The gateway is a single ~15 MB Rust binary with zero external runtime dependencies.

No GPU required — runs on commodity CPUs

Deployable behind firewalls — air-gapped networks supported

No telemetry — no phone-home, no external calls

Reduced runtime supply-chain surface — single statically-linked binary

Long-term stability — if it runs today, it runs identically in ten years

OPERATIONAL SAFEGUARDS

Hosted demo throttling — the public demo surface is IP-throttled and intended for evaluation, not shared production traffic

Self-hosted edge control — operators are expected to terminate auth and TLS at their own edge while the core gateway stays focused on deterministic execution

Fuel metering — prevents resource exhaustion from runaway programs

Thread-per-core model — no contention between requests

No data persistence — stateless by default, no data retained between executions

SCOPE

Synapse is not a general-purpose operating system. The production runtime runs on Linux via wasmtime. The UEFI bare-metal kernel in boot/ is a research component — it demonstrates the architecture can eliminate the OS entirely, but it is not the production path today.

The Python support is a constrained subset (arithmetic, conditionals, loops, functions, lists). It is not a general CPython replacement.

WHO NEEDS THIS

Verified execution maps cleanly to compliance and safety problems in regulated environments. The current product is a self-hosted runtime; broader domain-specific assurance remains part of the R&D stack.

Banking & Financial Services

OSFI B-13 · SR 11-7

AI loan approvals, risk calculations, and compliance reporting must be explainable, reproducible, and auditable. Regulators don’t accept “the model said so.”

Current proof path: deterministic execution, receipts, and a bounded verification boundary for generated logic. Broader privacy and compliance guarantees are active research, not the default product claim.

Healthcare & Medical Devices

Health Canada · FDA

Diagnostic AI must never return values outside calibrated ranges. Proving “never returns dangerous values” requires more than statistical testing.

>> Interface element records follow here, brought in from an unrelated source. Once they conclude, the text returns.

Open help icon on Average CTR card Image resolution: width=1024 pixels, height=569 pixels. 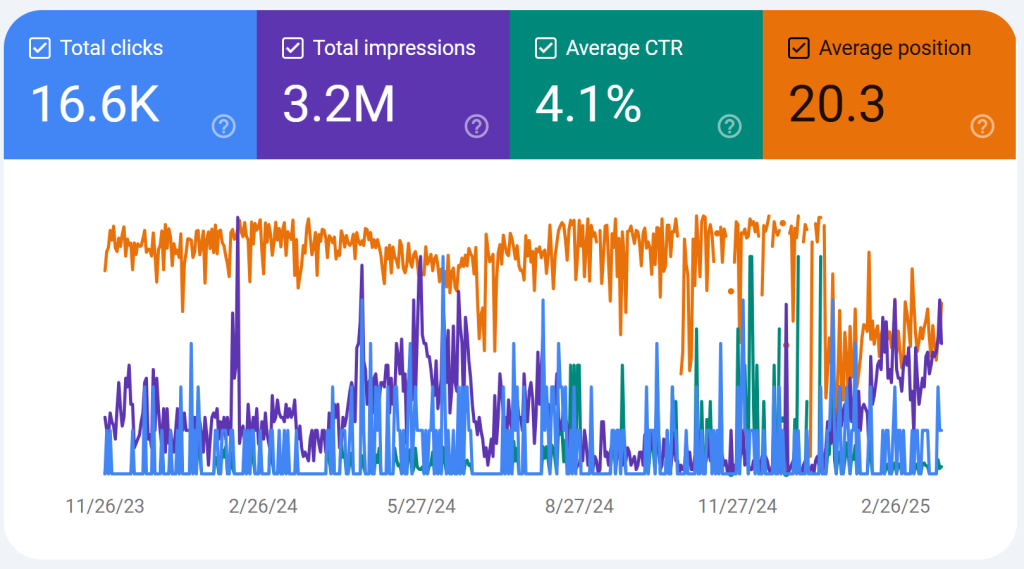pyautogui.click(x=729, y=126)
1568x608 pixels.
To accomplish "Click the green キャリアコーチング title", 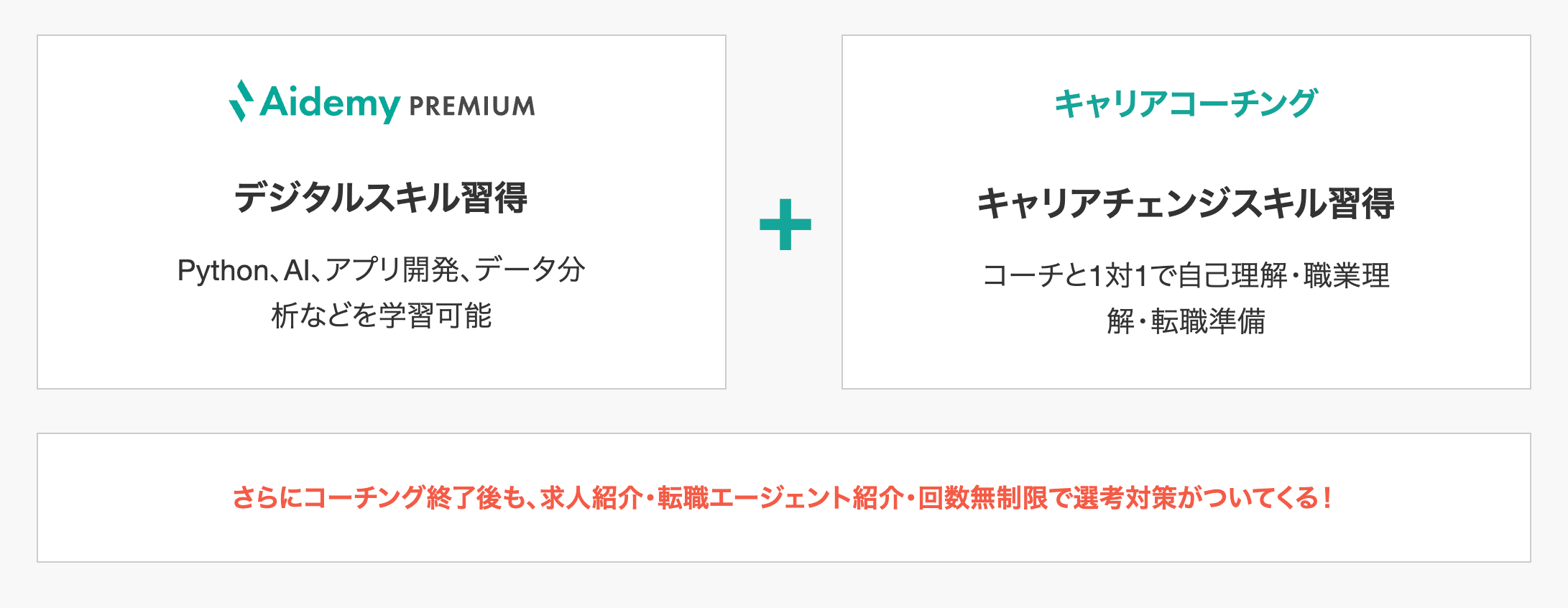I will (1186, 103).

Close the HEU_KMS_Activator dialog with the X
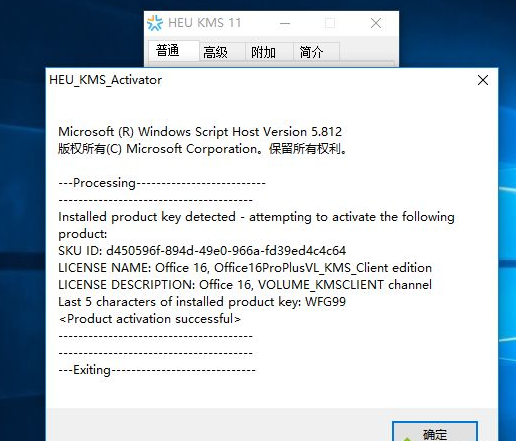pos(483,80)
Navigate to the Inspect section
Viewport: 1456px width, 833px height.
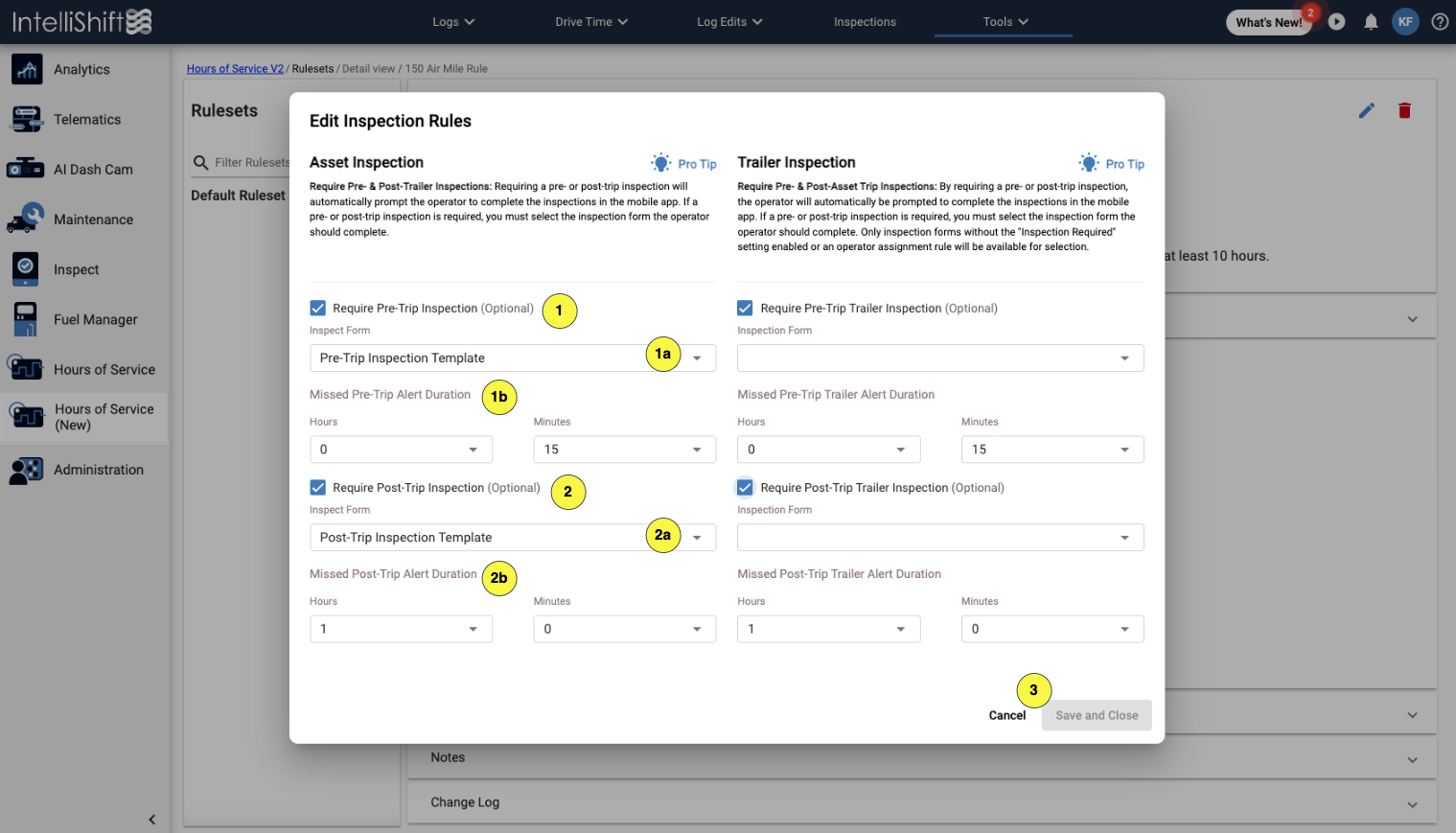click(76, 269)
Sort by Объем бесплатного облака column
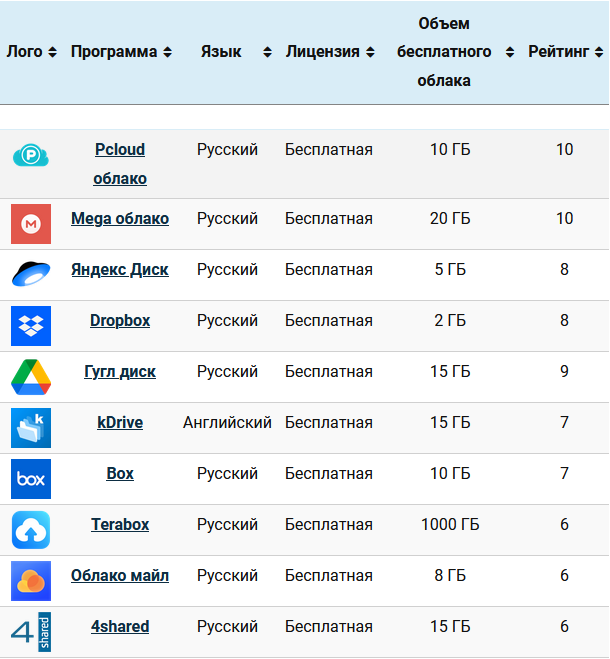The image size is (610, 659). click(510, 52)
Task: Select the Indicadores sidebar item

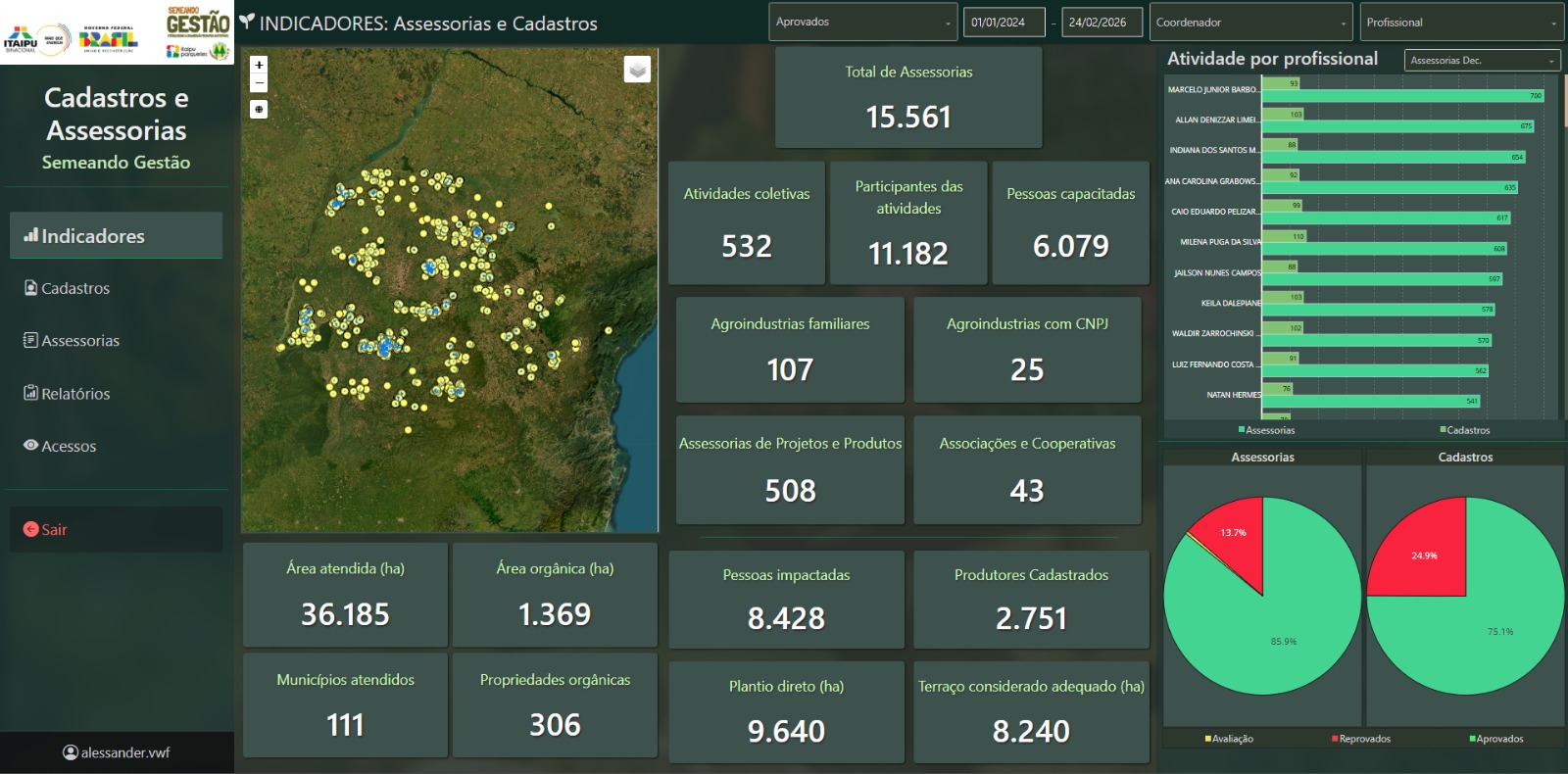Action: pyautogui.click(x=93, y=236)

Relevant R&D: output bounds, self-gating inference, and verified fine-tuning are demonstrated research threads. The current stable gateway boundary remains limited to @inv pure, @inv terminates, and @inv no_oob.

Government & Defense (Sovereign AI)

Data Sovereignty

AI infrastructure depends entirely on foreign vendors (NVIDIA, Microsoft, Google). Data sovereignty laws require domestic control of sensitive computation.

Current product:self-hosted execution on commodity hardware with no guest filesystem, no guest network, and deterministic receipts. Deeper sovereignty work such as bare-metal and networked compute remains R&D.